The government’s suggestions that satellite broadband could be used to achieve universal broadband are ill-conceived, with the technology yet to prove itself a viable alternative to more established methods, it has been claimed.

Earlier this week, Lord Carter, who is heading the Digital Britain report, said that satellite broadband is being seriously considered by the report authors as a means of ensuring universal broadband by 2012, with a minimum connection speed of 2Mb. Lord Carter added that communications company Avanti Communications, which is poised to launch its first satellite into orbit this year, would be one of the firms that he would discussing the matter with.

In an interview with the Telegraph, the communications minister said: “There are a number of these newer business models for alternative forms of broadband distribution.”

However, the viability of this approach has been questioned by Jessica McArdle, marketing manager at Top 10 Broadband. Ms McArdle noted that although satellite broadband has been touted as a fix-all for a range of quandaries, such as ensuring rural access to broadband and tackling notspots in urban areas, it has yet to deliver on its potential.

She explained: “The government’s plan to offer satellite broadband to the masses comes as a surprise to Top 10 Broadband, as satellite broadband has never excelled as a means to deliver broadband in the same way as proven methods like ADSL, cable and mobile broadband have.

“The elephant in the room is the question of what satellite broadband actually is and whether it could work and until this has been answered it is unlikely that satellite broadband represents a viable solution to the nation’s broadband problems.”

Problems associated with satellite broadband include high latency relative to more established delivery systems. Meanwhile, critics of the system have also noted that satellite broadband can be unreliable, especially during times of sunspot activity and adverse weather conditions.

Despite these concerns, rival satellite broadband companies Eurosat and SES ASTRA this month to form a new company called BeyonDSLin in a bid to make a significant impact on the UK consumer broadband market. In statements issued by the companies it was claimed that satellite broadband could effectively tackle the problem of broadband notspots in rural and urban locations.

Meanwhile, Avanti has been named by the Northern Ireland government as the company who will be delivering a universal broadband service throughout the country. The company has already been awarded similar deals for areas of Scotland and the west Midlands.
************
OBJECTIVE: According to the article on satellite broadband, what minimum connection speed did Lord Carter say universal broadband should offer by 2012?

[Lines for finding displayed items]
************
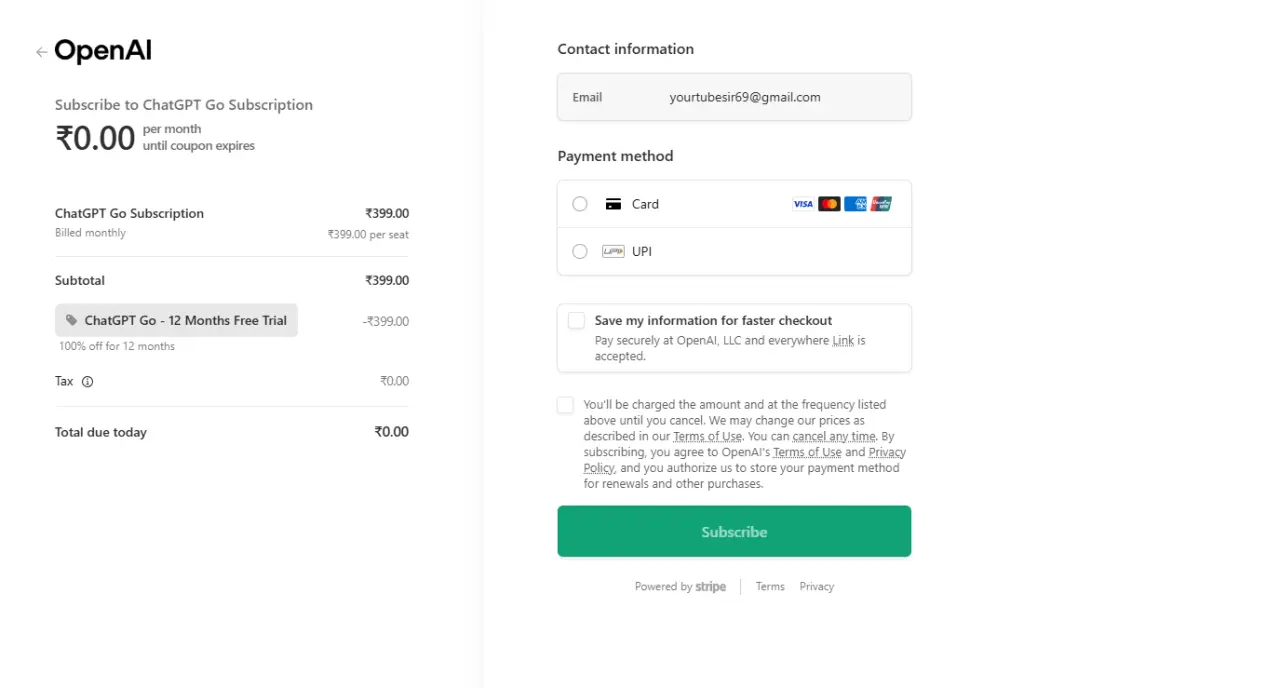1280x688 pixels.
Task: Click the green Subscribe button
Action: click(x=734, y=531)
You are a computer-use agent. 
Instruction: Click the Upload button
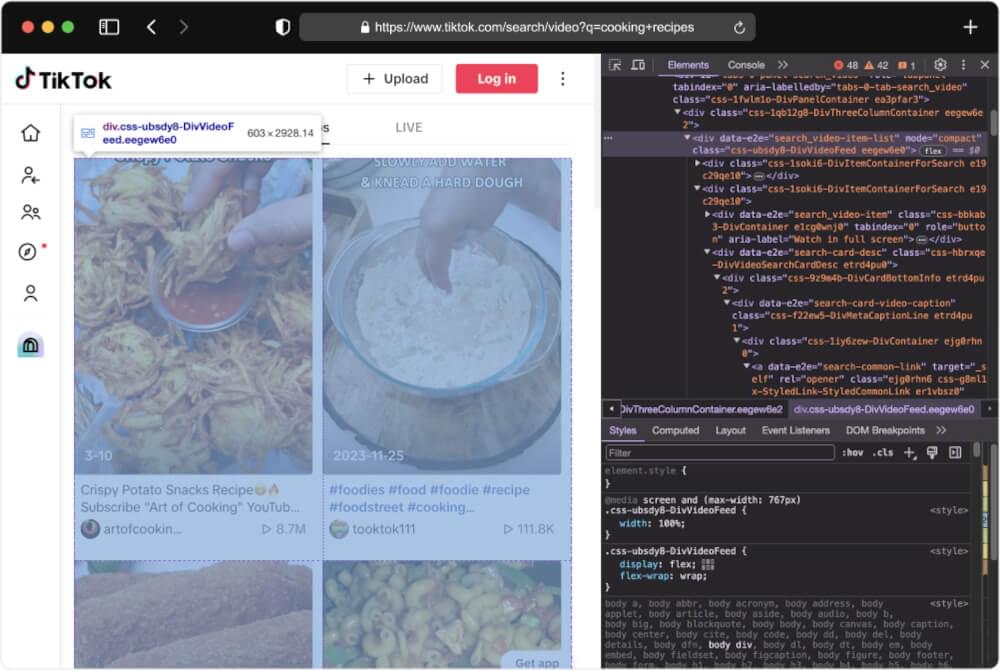click(x=395, y=79)
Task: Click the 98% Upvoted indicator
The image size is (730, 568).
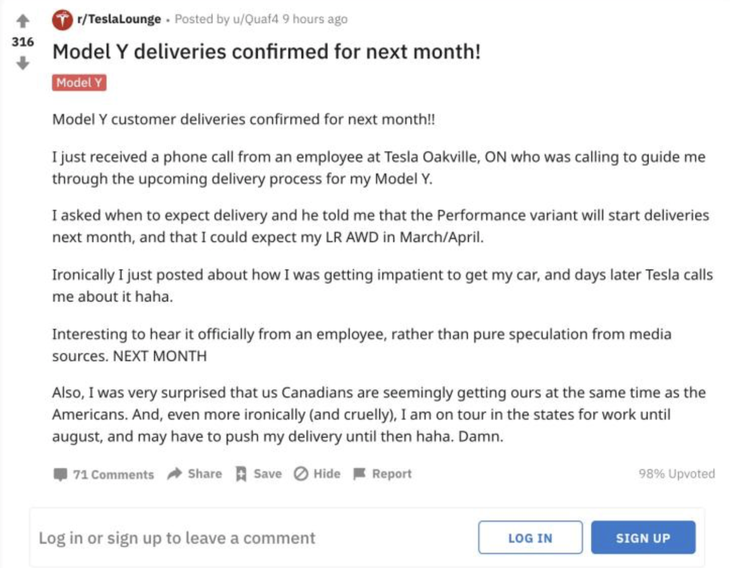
************
RESULT OF THIS TASK: 2Mb